***** Record extracts
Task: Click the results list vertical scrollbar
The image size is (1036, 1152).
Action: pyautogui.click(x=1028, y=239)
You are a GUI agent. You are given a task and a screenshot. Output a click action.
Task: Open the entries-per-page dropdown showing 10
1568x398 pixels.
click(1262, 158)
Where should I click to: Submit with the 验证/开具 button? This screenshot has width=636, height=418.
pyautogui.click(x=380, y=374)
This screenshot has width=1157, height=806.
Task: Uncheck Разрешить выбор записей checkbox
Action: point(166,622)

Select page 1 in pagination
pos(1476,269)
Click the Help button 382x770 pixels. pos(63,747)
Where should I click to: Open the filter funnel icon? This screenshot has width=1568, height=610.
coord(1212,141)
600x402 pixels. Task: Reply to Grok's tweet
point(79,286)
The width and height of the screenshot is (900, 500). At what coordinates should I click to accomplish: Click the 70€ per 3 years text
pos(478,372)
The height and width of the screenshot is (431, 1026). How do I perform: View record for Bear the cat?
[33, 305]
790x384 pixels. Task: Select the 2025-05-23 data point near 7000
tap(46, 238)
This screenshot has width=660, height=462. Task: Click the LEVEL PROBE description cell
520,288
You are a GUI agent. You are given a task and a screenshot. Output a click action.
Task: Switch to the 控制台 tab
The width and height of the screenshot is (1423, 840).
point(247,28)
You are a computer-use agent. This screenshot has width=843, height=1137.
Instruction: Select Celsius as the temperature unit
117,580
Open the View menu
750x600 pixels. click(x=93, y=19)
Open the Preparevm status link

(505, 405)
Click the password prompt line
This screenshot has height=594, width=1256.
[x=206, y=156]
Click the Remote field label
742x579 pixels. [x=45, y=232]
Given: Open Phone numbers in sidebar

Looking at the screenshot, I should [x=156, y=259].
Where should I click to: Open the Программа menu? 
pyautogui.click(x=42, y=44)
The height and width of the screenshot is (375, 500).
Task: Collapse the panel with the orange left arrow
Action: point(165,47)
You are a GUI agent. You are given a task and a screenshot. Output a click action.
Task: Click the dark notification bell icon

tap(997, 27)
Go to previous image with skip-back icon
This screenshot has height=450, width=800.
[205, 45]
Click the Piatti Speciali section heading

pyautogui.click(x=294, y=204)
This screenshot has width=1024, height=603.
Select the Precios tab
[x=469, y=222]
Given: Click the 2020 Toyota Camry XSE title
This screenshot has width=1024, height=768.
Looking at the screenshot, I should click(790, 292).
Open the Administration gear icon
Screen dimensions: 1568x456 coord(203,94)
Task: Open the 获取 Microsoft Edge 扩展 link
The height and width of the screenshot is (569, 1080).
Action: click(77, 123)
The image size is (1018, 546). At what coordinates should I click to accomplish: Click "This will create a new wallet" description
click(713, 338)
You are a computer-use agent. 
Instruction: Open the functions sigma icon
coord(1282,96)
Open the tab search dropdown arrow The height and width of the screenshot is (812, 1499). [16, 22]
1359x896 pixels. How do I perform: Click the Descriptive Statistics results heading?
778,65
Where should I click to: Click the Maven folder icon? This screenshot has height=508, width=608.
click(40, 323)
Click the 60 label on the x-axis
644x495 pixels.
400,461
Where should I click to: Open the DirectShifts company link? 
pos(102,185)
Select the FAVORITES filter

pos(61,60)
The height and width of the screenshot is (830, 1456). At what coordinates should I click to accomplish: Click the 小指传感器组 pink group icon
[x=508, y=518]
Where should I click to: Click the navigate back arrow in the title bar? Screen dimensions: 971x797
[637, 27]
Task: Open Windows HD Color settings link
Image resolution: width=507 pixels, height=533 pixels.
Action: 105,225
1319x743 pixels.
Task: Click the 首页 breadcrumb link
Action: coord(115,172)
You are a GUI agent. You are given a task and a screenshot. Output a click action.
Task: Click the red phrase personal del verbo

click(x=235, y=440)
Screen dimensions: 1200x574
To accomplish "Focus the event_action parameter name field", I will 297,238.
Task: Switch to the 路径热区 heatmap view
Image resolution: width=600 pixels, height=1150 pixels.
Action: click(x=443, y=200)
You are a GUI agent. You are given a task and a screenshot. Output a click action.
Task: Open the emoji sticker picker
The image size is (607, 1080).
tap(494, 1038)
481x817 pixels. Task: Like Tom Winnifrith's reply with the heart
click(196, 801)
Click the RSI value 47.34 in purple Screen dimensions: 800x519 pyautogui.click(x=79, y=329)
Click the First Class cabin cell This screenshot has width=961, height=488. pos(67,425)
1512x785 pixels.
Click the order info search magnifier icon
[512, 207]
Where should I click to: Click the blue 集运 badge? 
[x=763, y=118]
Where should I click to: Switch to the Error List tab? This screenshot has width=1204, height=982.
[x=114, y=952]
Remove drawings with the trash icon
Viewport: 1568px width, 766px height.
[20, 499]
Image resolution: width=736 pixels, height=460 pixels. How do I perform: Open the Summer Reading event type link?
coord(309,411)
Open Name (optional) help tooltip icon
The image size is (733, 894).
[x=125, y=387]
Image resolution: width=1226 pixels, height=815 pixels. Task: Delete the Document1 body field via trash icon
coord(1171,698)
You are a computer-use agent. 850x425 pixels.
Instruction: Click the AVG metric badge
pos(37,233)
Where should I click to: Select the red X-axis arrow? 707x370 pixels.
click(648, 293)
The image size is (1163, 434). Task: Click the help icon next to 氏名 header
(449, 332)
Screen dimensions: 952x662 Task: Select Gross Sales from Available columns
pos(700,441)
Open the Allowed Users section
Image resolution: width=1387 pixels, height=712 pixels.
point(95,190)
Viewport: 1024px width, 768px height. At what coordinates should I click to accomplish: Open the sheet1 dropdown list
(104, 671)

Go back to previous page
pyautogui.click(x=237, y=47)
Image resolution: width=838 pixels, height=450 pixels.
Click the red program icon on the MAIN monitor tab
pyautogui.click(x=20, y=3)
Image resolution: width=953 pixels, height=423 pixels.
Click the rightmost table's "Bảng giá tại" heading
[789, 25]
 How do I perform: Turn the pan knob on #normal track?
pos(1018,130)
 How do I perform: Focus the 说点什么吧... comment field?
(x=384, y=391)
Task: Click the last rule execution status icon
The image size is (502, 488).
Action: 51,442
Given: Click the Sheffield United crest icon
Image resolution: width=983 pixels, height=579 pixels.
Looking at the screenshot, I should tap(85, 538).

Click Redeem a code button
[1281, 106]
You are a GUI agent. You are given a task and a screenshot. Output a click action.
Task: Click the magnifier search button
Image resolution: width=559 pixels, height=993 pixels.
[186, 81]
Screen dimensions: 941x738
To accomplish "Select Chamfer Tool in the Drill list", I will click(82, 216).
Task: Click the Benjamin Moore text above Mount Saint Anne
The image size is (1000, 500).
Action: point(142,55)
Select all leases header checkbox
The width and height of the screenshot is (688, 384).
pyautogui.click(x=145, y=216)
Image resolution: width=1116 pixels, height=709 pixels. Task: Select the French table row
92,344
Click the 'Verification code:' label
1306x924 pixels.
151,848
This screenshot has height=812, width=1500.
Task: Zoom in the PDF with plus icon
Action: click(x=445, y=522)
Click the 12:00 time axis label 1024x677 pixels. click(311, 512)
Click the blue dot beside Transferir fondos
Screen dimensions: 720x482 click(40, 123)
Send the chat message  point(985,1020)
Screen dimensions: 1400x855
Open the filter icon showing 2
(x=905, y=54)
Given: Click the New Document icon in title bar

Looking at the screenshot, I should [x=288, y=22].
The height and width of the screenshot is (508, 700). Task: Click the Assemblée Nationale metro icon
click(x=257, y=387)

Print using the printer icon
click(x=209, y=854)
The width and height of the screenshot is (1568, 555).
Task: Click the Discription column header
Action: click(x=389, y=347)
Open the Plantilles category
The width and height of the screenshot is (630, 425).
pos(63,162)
**********
(Task instructions)
Output the data once more, exactly as given.

(Task result)
Task: Click the results list vertical scrollbar
The image size is (1036, 1152).
Action: pyautogui.click(x=1028, y=239)
You are a GUI agent. You are given a task and a screenshot. Output a click action.
Task: Open the entries-per-page dropdown showing 10
1568x398 pixels.
click(1262, 158)
Where should I click to: Submit with the 验证/开具 button? This screenshot has width=636, height=418.
pyautogui.click(x=380, y=374)
This screenshot has width=1157, height=806.
Task: Uncheck Разрешить выбор записей checkbox
Action: point(166,622)

Select page 1 in pagination
pos(1476,269)
Click the Help button 382x770 pixels. pos(63,747)
Where should I click to: Open the filter funnel icon? This screenshot has width=1568, height=610.
coord(1212,141)
600x402 pixels. Task: Reply to Grok's tweet
point(79,286)
The width and height of the screenshot is (900, 500). At what coordinates should I click to accomplish: Click the 70€ per 3 years text
pos(478,372)
The height and width of the screenshot is (431, 1026). How do I perform: View record for Bear the cat?
[33, 305]
790x384 pixels. Task: Select the 2025-05-23 data point near 7000
tap(46, 238)
This screenshot has width=660, height=462. Task: Click the LEVEL PROBE description cell
520,288
You are a GUI agent. You are given a task and a screenshot. Output a click action.
Task: Switch to the 控制台 tab
The width and height of the screenshot is (1423, 840).
point(247,28)
You are a computer-use agent. This screenshot has width=843, height=1137.
Instruction: Select Celsius as the temperature unit
117,580
Open the View menu
750x600 pixels. click(x=93, y=19)
Open the Preparevm status link

(505, 405)
Click the password prompt line
This screenshot has height=594, width=1256.
[x=206, y=156]
Click the Remote field label
742x579 pixels. [x=45, y=232]
Given: Open Phone numbers in sidebar

Looking at the screenshot, I should [x=156, y=259].
Where should I click to: Open the Программа menu? 
pyautogui.click(x=42, y=44)
The height and width of the screenshot is (375, 500).
Task: Collapse the panel with the orange left arrow
Action: point(165,47)
You are a GUI agent. You are given a task and a screenshot. Output a click action.
Task: Click the dark notification bell icon

tap(997, 27)
Go to previous image with skip-back icon
This screenshot has height=450, width=800.
[205, 45]
Click the Piatti Speciali section heading

pyautogui.click(x=294, y=204)
This screenshot has width=1024, height=603.
Select the Precios tab
[x=469, y=222]
Given: Click the 2020 Toyota Camry XSE title
This screenshot has width=1024, height=768.
Looking at the screenshot, I should click(790, 292).
Open the Administration gear icon
Screen dimensions: 1568x456 coord(203,94)
Task: Open the 获取 Microsoft Edge 扩展 link
The height and width of the screenshot is (569, 1080).
Action: click(77, 123)
The image size is (1018, 546). At what coordinates should I click to accomplish: Click "This will create a new wallet" description
click(713, 338)
You are a computer-use agent. 
Instruction: Open the functions sigma icon
coord(1282,96)
Open the tab search dropdown arrow The height and width of the screenshot is (812, 1499). [16, 22]
1359x896 pixels. How do I perform: Click the Descriptive Statistics results heading?
778,65
Where should I click to: Click the Maven folder icon? This screenshot has height=508, width=608.
click(40, 323)
Click the 60 label on the x-axis
644x495 pixels.
400,461
Where should I click to: Open the DirectShifts company link? 
pos(102,185)
Select the FAVORITES filter

pos(61,60)
The height and width of the screenshot is (830, 1456). At what coordinates should I click to accomplish: Click the 小指传感器组 pink group icon
[x=508, y=518]
Where should I click to: Click the navigate back arrow in the title bar? Screen dimensions: 971x797
[637, 27]
Task: Open Windows HD Color settings link
Image resolution: width=507 pixels, height=533 pixels.
Action: 105,225
1319x743 pixels.
Task: Click the 首页 breadcrumb link
Action: coord(115,172)
You are a GUI agent. You are given a task and a screenshot. Output a click action.
Task: Click the red phrase personal del verbo

click(x=235, y=440)
Screen dimensions: 1200x574
To accomplish "Focus the event_action parameter name field", I will 297,238.
Task: Switch to the 路径热区 heatmap view
Image resolution: width=600 pixels, height=1150 pixels.
Action: click(x=443, y=200)
You are a GUI agent. You are given a task and a screenshot. Output a click action.
Task: Open the emoji sticker picker
The image size is (607, 1080).
tap(494, 1038)
481x817 pixels. Task: Like Tom Winnifrith's reply with the heart
click(196, 801)
Click the RSI value 47.34 in purple Screen dimensions: 800x519 pyautogui.click(x=79, y=329)
Click the First Class cabin cell This screenshot has width=961, height=488. pos(67,425)
1512x785 pixels.
Click the order info search magnifier icon
[512, 207]
Where should I click to: Click the blue 集运 badge? 
[x=763, y=118]
Where should I click to: Switch to the Error List tab? This screenshot has width=1204, height=982.
[x=114, y=952]
Remove drawings with the trash icon
Viewport: 1568px width, 766px height.
[20, 499]
Image resolution: width=736 pixels, height=460 pixels. How do I perform: Open the Summer Reading event type link?
coord(309,411)
Open Name (optional) help tooltip icon
The image size is (733, 894).
[x=125, y=387]
Image resolution: width=1226 pixels, height=815 pixels. Task: Delete the Document1 body field via trash icon
coord(1171,698)
You are a computer-use agent. 850x425 pixels.
Instruction: Click the AVG metric badge
pos(37,233)
Where should I click to: Select the red X-axis arrow? 707x370 pixels.
click(648, 293)
The image size is (1163, 434). Task: Click the help icon next to 氏名 header
(449, 332)
Screen dimensions: 952x662 Task: Select Gross Sales from Available columns
pos(700,441)
Open the Allowed Users section
Image resolution: width=1387 pixels, height=712 pixels.
point(95,190)
Viewport: 1024px width, 768px height. At what coordinates should I click to accomplish: Open the sheet1 dropdown list
(104, 671)

Go back to previous page
pyautogui.click(x=237, y=47)
Image resolution: width=838 pixels, height=450 pixels.
Click the red program icon on the MAIN monitor tab
pyautogui.click(x=20, y=3)
Image resolution: width=953 pixels, height=423 pixels.
Click the rightmost table's "Bảng giá tại" heading
[789, 25]
 How do I perform: Turn the pan knob on #normal track?
pos(1018,130)
 How do I perform: Focus the 说点什么吧... comment field?
(x=384, y=391)
Task: Click the last rule execution status icon
The image size is (502, 488).
Action: 51,442
Given: Click the Sheffield United crest icon
Image resolution: width=983 pixels, height=579 pixels.
Looking at the screenshot, I should tap(85, 538).

Click Redeem a code button
[1281, 106]
You are a GUI agent. You are given a task and a screenshot. Output a click action.
Task: Click the magnifier search button
Image resolution: width=559 pixels, height=993 pixels.
[186, 81]
Screen dimensions: 941x738
To accomplish "Select Chamfer Tool in the Drill list", I will click(82, 216).
Task: Click the Benjamin Moore text above Mount Saint Anne
The image size is (1000, 500).
Action: point(142,55)
Select all leases header checkbox
The width and height of the screenshot is (688, 384).
pyautogui.click(x=145, y=216)
Image resolution: width=1116 pixels, height=709 pixels. Task: Select the French table row
92,344
Click the 'Verification code:' label
1306x924 pixels.
151,848
This screenshot has height=812, width=1500.
Task: Zoom in the PDF with plus icon
Action: click(x=445, y=522)
Click the 12:00 time axis label 1024x677 pixels. click(311, 512)
Click the blue dot beside Transferir fondos
Screen dimensions: 720x482 click(40, 123)
Send the chat message  point(985,1020)
Screen dimensions: 1400x855
Open the filter icon showing 2
(x=905, y=54)
Given: Click the New Document icon in title bar

Looking at the screenshot, I should [x=288, y=22].
The height and width of the screenshot is (508, 700). Task: Click the Assemblée Nationale metro icon
click(x=257, y=387)

Print using the printer icon
click(x=209, y=854)
The width and height of the screenshot is (1568, 555).
Task: Click the Discription column header
Action: click(x=389, y=347)
Open the Plantilles category
The width and height of the screenshot is (630, 425).
pos(63,162)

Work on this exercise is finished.